Come molti tipi di carcinoma, anche il tumore al seno è sempre più curabile. L’importante, in questi casi, è applicare le giuste misure di prevenzione che consentano la diagnosi precoce. Infatti, la diagnosi precoce di una lesione maligna al seno permette di intervenire tempestivamente e di assicurare, nella maggioranza dei casi, una completa guarigione. L’esame diagnostico tramite cui è possibile è la mammografia. Grazie all’utilizzo di tecnologia di ultima generazione, il mammografo digitale con tomosintesi, oggi è possibile effettuare un’indagine più accurata della mammella, rendendo così più efficace il risultato diagnostico rispetto alla mammografia convenzionale.
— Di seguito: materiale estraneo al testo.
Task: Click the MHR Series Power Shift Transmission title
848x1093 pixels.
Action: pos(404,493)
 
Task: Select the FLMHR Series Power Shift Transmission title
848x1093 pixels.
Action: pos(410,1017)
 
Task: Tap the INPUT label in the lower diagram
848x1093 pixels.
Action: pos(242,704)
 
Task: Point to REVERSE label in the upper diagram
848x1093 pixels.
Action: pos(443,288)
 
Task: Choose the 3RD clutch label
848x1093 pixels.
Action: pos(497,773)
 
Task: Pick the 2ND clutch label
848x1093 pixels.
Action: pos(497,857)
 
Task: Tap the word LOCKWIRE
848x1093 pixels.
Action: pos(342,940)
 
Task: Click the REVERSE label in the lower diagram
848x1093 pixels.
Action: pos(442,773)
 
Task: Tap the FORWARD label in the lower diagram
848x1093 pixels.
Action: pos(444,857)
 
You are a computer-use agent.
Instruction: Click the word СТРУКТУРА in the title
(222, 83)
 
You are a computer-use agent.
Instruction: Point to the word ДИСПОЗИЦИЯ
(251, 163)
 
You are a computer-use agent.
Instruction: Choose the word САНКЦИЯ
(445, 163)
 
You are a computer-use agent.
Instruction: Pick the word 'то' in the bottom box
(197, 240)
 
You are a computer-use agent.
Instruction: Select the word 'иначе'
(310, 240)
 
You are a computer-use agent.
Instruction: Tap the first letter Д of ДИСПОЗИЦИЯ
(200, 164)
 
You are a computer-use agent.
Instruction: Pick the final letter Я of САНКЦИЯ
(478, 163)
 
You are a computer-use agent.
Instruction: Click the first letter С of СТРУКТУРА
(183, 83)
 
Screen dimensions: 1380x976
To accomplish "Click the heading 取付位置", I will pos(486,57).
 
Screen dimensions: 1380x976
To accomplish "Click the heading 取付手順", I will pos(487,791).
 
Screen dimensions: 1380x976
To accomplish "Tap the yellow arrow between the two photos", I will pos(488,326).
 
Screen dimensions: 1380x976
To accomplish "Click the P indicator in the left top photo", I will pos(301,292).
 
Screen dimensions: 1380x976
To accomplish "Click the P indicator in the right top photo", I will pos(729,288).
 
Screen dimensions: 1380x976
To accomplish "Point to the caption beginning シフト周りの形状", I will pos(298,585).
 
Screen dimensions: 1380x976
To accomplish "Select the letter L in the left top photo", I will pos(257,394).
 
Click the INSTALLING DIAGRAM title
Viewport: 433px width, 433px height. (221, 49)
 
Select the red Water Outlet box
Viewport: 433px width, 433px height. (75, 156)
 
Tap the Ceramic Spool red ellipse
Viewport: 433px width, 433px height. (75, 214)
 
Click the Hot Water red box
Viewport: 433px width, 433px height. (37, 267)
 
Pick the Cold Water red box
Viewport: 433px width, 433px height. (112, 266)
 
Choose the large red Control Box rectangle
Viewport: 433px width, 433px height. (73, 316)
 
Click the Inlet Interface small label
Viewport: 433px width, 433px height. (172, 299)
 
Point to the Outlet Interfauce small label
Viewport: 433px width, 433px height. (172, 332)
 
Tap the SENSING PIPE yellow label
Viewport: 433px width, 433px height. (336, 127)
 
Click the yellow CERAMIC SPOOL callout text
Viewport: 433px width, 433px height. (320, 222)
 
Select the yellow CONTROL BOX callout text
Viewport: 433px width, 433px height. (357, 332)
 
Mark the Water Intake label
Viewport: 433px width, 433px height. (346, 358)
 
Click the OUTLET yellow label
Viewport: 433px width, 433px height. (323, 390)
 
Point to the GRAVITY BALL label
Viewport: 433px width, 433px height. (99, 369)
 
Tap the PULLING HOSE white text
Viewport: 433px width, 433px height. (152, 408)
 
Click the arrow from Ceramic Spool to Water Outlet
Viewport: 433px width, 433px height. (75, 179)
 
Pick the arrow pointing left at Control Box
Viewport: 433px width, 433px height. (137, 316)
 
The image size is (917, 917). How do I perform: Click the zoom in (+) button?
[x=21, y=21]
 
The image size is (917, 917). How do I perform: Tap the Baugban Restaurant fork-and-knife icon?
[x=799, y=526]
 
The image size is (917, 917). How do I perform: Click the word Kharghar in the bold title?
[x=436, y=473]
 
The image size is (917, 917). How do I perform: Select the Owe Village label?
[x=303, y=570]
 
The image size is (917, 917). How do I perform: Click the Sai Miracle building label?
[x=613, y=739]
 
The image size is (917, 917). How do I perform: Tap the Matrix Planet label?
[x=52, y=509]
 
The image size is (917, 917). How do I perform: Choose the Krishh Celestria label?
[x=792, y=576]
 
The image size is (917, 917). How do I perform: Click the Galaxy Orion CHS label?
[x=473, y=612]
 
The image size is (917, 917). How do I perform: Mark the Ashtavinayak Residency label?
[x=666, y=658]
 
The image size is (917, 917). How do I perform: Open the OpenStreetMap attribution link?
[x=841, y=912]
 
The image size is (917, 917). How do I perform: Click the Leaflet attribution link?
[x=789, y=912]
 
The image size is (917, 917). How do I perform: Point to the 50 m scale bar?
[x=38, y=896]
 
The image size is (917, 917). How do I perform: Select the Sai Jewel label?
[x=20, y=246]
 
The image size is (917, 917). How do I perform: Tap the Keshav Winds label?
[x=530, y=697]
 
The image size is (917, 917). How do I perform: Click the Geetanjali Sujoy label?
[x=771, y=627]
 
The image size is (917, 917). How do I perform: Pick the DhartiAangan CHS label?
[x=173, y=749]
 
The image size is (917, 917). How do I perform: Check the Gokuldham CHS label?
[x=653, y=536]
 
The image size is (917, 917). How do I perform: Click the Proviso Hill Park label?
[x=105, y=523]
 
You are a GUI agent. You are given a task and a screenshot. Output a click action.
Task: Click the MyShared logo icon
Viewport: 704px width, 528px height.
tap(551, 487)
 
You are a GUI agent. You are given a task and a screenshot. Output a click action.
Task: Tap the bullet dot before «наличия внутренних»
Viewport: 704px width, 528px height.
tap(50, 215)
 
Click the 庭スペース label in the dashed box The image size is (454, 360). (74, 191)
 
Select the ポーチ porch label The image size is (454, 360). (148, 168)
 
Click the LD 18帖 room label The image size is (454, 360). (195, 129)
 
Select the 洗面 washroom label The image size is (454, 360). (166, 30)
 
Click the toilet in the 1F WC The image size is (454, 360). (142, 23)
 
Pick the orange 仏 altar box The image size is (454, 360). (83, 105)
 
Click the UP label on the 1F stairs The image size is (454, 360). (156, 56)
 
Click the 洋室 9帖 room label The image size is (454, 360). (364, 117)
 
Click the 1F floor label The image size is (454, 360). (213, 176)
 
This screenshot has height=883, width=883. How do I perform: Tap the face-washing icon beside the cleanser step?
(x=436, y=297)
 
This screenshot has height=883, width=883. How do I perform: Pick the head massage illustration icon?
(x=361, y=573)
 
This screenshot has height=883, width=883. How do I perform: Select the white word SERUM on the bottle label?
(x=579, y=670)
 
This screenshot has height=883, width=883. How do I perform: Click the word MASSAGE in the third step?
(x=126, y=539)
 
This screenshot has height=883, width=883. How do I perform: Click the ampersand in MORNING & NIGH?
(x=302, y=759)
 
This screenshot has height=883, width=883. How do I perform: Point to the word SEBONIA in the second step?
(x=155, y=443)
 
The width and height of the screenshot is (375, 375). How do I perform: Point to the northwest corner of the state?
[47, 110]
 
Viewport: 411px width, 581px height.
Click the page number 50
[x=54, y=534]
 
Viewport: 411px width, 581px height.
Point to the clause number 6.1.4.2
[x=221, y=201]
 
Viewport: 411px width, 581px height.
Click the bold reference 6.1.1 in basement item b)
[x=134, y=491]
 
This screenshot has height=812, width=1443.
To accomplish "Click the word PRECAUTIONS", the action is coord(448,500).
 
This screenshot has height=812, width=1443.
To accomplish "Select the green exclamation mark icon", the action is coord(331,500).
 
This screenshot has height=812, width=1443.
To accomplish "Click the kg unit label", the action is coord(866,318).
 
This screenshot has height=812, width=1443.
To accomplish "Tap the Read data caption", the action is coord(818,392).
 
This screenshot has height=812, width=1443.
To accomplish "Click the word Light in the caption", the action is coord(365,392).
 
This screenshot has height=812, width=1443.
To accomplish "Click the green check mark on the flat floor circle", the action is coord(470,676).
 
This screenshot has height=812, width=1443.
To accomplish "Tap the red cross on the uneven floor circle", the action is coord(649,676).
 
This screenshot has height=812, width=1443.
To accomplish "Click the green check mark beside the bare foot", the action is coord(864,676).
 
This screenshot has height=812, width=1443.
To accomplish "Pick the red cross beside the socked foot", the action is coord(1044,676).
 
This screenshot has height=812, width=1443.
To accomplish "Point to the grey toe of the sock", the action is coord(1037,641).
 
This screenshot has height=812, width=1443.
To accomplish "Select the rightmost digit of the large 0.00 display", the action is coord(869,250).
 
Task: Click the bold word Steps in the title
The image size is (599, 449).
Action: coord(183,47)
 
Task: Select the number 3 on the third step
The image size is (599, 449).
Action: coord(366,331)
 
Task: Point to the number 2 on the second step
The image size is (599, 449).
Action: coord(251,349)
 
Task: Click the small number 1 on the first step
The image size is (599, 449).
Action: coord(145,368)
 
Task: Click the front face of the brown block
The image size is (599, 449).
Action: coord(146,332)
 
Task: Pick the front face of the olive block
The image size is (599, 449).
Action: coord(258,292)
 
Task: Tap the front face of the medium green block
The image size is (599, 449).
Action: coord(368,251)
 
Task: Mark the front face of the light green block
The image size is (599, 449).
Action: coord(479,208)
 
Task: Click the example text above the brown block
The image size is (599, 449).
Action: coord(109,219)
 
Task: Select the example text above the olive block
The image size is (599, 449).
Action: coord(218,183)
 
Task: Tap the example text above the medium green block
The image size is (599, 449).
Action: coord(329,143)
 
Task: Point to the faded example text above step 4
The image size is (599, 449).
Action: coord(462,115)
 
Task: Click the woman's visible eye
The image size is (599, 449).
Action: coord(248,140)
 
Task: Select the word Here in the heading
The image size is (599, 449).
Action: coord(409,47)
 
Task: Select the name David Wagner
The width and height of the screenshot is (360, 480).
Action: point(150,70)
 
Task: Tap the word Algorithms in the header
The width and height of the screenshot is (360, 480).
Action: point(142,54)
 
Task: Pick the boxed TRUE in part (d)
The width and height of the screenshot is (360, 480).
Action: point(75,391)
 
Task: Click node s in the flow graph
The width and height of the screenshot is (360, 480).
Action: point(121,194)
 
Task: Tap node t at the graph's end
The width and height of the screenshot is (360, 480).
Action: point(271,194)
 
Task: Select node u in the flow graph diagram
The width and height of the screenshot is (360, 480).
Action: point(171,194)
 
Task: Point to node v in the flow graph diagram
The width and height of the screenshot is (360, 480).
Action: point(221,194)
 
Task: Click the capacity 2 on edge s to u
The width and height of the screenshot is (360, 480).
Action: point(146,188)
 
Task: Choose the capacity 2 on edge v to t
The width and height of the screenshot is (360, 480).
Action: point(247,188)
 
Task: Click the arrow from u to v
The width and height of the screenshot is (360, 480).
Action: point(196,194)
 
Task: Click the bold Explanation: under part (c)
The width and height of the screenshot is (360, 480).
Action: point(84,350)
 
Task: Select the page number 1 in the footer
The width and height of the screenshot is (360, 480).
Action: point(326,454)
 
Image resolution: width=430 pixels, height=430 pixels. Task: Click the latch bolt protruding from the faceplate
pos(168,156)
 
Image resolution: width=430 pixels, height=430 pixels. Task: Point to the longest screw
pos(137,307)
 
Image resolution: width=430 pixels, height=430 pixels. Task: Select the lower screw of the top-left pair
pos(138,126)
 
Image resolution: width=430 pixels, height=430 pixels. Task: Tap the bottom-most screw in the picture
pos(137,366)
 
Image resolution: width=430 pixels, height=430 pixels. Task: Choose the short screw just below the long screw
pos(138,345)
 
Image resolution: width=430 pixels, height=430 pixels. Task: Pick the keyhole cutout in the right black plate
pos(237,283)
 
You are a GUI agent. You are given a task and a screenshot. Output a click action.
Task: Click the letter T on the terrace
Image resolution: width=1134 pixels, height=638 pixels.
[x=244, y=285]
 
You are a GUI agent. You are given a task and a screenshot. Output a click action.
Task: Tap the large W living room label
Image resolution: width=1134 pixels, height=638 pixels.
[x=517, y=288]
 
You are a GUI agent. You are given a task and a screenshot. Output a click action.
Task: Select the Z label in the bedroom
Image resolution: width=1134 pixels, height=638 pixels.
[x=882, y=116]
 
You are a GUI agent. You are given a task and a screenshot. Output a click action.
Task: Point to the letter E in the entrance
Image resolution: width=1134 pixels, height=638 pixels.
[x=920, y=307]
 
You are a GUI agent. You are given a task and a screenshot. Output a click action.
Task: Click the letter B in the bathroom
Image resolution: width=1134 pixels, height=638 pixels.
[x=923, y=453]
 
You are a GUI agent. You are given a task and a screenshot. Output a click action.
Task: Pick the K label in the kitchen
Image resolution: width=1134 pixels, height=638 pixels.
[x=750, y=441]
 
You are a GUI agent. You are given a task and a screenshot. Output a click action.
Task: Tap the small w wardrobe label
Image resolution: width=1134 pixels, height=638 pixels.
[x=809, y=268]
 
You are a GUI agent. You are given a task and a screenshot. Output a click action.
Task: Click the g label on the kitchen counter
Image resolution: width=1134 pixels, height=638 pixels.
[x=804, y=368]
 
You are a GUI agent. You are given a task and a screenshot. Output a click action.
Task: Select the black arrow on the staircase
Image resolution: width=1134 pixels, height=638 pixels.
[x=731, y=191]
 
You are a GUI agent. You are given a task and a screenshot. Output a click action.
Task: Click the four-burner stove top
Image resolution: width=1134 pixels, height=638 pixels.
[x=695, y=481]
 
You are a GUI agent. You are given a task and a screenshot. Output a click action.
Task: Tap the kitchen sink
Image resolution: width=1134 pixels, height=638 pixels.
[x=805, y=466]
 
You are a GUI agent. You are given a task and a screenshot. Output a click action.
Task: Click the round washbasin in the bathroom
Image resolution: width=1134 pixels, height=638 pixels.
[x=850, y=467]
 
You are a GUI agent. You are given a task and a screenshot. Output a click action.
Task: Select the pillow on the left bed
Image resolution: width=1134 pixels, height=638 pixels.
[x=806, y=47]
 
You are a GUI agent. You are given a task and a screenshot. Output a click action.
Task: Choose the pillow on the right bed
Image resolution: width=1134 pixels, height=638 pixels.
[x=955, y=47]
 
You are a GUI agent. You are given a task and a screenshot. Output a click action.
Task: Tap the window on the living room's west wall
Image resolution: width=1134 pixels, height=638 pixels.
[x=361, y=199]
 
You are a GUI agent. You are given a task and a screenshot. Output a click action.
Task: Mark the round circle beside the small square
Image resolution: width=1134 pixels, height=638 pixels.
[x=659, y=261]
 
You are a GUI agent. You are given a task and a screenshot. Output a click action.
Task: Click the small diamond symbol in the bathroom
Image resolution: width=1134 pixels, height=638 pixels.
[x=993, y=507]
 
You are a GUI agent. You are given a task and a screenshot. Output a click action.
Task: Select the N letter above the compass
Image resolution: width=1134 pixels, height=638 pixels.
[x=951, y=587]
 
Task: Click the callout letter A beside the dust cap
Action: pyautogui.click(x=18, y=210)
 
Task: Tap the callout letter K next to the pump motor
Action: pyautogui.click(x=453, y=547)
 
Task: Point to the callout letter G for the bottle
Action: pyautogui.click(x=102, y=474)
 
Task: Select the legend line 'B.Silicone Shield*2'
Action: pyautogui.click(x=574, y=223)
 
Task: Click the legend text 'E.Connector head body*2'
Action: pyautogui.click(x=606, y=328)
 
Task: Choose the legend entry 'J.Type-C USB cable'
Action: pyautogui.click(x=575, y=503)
Sull’argomento abbiamo intervistato la dottoressa Oana Moscovici, specialista in Radiologia Medica di Humanitas e in Humanitas Medical Care Varese e Arese.

 

La nuova tecnologia DBT a disposizione in Humanitas

“La tecnologia DBT, Digital Breast Tomosynthesis, di cui è dotato il nuovo mammografo in Humanitas Medical Care Varese, rappresenta il top di gamma di queste apparecchiature e permette l’acquisizione di immagini ad alta risoluzione mediante un sistema di ultima generazione che combina i principi della mammografia classica con quelli della tomografia. Con la tomosintesi si ottiene la ricostruzione stratificata della mammella”, spiega l’esperta. “La DBT è un’indagine più completa rispetto alla mammografia tradizionale che, con un aumento trascurabile del tempo di acquisizione, permette al radiologo di superare i limiti dell’esame tradizionale e ottenere un’interpretazione più accurata sia delle immagini sintetiche sia di quelle ottenute separatamente a diverse profondità della ghiandola mammaria”, sottolinea la dottoressa. “In questo modo – aggiunge – si riducono o eliminano del tutto le cosiddette lesioni di sommazione create dalla sovrapposizione del tessuto mammario e si delineano meglio le alterazioni patologiche mascherate all’interno del parenchima mammario, in particolare nelle pazienti con struttura fibroghiandolare densa”.

 

I vantaggi della tomosintesi dai 40 anni in poi

La mammografia con tomosintesi, esame in convenzione con il Servizio Sanitario Nazionale, è consigliata a tutte le donne a partire dai 40 anni d’età e, in particolar modo, a quelle che hanno le mammelle fibroghiandolari dense o moderatamente dense – ha concluso la radiologa -. Oltre alla maggiore accuratezza diagnostica, che permette di individuare lesioni anche di piccolissime dimensioni, la mammografia con tomosintesi offre altri due vantaggi rispetto alla mammografia convenzionale 2D, ossia un minor tempo di compressione del seno, quindi riduzione del dolore e del rischio di artefatti da movimento, e una dose radiante personalizzata a seconda del tipo di mammella, calcolata in modo automatico dalla macchina nel momento della scansione”.